Taking 10 runs with celltype6 as the reference, all cell types but celltype12 (~0.75) and celltype6 (reference - cannot be differentially abundant) have a PIP around 0.5 in all runs, with some fluctuation due to the MCMC sampling (dots in the plot below). Therefore, when taking FDR=0.1, nothing will be DA. When taking FDR=0.3, only celltype12 will show up. An FDR of 0.4 will then place the decision boundary (dashed lines) exactly inside the bunch of plots, resulting in different cell types being selected (i.e. above the decision boundary) depending on the random variations in the PIP: image When using celltype11 as the reference, the same happens.

Looping over different references

Here, I feel like you misinterpreted the results. I ran your code (using each cell type as reference with FDR=1) and get this result, telling me that every cell type was selected in all runs but one: image This is the expected result, since a cell type cannot be selected if it is the reference, but the FDR of 1 forces all other cell types to be selected each time.

I hope that this answers your questions. For reference, you can find my code in the attached notebook as well. If you have more questions, don't hesitate to continue this discussion!

test_references_May22.ipynb.zip

koenvandenberge commented 2 years ago

Thanks so much. I agree with all your points, and the figure on inclusion probabilities is incredibly insightful!

It does look like we are having a discrepancy when looping over the different cell types. I agree that if I would have had the result you have, my interpretation would have been wrong. However, these are the results I am getting, and this is what actually sparked my concerns initially... So, in the end, could all of this be due to a legacy version issue? Or is something wrong with my code of looping over cell types?

sccLoop
johannesostner commented 2 years ago

I tried running the code you posted again and still get the same result as before. In the screenshot you just posted, it looks like only the result of the very last run (reference celltype16) is taken into account in the column times_credible instead of the sum of all runs.

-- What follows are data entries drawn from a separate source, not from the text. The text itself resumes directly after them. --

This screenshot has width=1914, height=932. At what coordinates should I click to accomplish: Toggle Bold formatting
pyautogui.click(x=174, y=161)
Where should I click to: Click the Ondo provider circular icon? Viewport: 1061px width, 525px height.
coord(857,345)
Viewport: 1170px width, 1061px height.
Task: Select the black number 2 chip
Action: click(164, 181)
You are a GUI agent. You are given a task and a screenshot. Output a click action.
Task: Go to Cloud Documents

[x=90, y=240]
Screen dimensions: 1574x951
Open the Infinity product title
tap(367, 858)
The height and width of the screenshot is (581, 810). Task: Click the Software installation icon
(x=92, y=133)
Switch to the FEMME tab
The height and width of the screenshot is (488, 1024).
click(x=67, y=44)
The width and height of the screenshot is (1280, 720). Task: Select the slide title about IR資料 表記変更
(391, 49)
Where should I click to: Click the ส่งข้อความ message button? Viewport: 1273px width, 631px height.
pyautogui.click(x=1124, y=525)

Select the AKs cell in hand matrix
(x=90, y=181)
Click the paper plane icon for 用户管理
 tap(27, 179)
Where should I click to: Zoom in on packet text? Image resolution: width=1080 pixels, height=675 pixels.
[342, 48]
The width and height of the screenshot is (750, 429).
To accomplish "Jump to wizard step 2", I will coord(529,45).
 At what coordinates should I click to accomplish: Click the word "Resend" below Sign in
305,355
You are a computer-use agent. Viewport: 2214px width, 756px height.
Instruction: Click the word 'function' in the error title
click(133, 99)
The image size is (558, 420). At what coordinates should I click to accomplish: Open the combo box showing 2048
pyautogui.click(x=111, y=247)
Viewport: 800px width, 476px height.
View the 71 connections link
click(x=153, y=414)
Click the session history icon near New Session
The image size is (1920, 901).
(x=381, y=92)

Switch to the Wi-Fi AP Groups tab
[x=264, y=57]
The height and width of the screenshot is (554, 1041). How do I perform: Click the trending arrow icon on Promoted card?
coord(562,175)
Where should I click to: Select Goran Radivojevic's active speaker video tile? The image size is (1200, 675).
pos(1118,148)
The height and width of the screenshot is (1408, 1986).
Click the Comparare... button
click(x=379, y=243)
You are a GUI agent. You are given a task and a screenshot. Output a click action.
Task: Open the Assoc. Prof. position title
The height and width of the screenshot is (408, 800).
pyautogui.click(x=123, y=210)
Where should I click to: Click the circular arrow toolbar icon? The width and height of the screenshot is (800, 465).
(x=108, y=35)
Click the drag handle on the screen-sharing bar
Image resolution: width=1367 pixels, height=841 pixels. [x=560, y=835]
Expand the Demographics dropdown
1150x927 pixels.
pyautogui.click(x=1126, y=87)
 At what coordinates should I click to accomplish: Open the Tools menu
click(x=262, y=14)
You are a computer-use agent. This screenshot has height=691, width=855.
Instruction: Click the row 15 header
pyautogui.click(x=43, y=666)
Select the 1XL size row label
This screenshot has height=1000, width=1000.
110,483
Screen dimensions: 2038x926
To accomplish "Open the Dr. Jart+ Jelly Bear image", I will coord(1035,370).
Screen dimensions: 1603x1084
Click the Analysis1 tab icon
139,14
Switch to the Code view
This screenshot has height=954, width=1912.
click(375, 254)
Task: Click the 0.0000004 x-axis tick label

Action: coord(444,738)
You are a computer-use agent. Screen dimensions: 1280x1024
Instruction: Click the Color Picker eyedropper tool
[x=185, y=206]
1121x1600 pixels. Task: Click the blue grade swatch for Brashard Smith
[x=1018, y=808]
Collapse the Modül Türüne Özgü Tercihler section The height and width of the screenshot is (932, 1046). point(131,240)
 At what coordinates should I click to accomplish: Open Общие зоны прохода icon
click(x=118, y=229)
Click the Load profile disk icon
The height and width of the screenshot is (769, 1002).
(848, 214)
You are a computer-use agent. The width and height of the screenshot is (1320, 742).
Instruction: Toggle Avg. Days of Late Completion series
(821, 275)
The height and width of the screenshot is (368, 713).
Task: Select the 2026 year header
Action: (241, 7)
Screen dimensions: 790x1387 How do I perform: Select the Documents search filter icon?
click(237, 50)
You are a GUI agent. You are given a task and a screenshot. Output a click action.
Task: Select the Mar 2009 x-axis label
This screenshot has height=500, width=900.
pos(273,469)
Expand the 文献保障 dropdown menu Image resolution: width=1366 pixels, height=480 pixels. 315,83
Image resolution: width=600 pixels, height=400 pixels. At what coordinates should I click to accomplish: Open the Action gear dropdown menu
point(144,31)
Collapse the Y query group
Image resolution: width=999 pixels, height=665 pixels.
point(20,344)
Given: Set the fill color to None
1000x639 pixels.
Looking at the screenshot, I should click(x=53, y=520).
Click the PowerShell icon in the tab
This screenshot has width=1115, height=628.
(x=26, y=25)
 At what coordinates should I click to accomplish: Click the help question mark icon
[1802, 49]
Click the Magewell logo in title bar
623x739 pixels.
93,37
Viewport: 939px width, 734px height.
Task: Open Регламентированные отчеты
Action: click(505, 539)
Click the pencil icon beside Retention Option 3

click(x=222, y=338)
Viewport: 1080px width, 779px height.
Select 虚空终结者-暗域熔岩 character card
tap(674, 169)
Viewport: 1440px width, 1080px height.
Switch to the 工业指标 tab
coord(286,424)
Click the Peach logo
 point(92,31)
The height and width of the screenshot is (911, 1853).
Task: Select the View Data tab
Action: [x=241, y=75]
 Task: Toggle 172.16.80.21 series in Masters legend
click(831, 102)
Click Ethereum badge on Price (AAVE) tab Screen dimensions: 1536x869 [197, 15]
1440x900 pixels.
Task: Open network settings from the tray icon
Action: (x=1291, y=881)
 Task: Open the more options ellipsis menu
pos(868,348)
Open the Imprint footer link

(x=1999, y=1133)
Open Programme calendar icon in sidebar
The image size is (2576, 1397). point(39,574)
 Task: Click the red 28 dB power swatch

I have a few ideas why this might have happened, none of them directly related to scCODA, and admittedly all very unlikely.

  1. This could be the result of a simple indentation bug - un-indenting the line results_cycle["times_credible"] += cred_eff.astype("int") gives me the exact same result that you have (although I assume that you just copy-pasted your code, which has the line indented correctly, into this issue)
  2. Some bug caused by old versions of numpy or pandas in either my or your environment. Could you tell me your version numbers of these packages?
  3. I am running the code in a jupyter notebook instead of RMarkdown and reticulate. Highly unlikely, but this might also be the cause here

Could you please check at least points 1 and 2? Thanks!

koenvandenberge commented 2 years ago

Hi @johannesostner

Just already letting you know that I have now run your shared code in a Jupyter Notebook and I indeed get similar results. I am working in a container with fixed software versions, so it definitely is not a version issue. Will investigate further.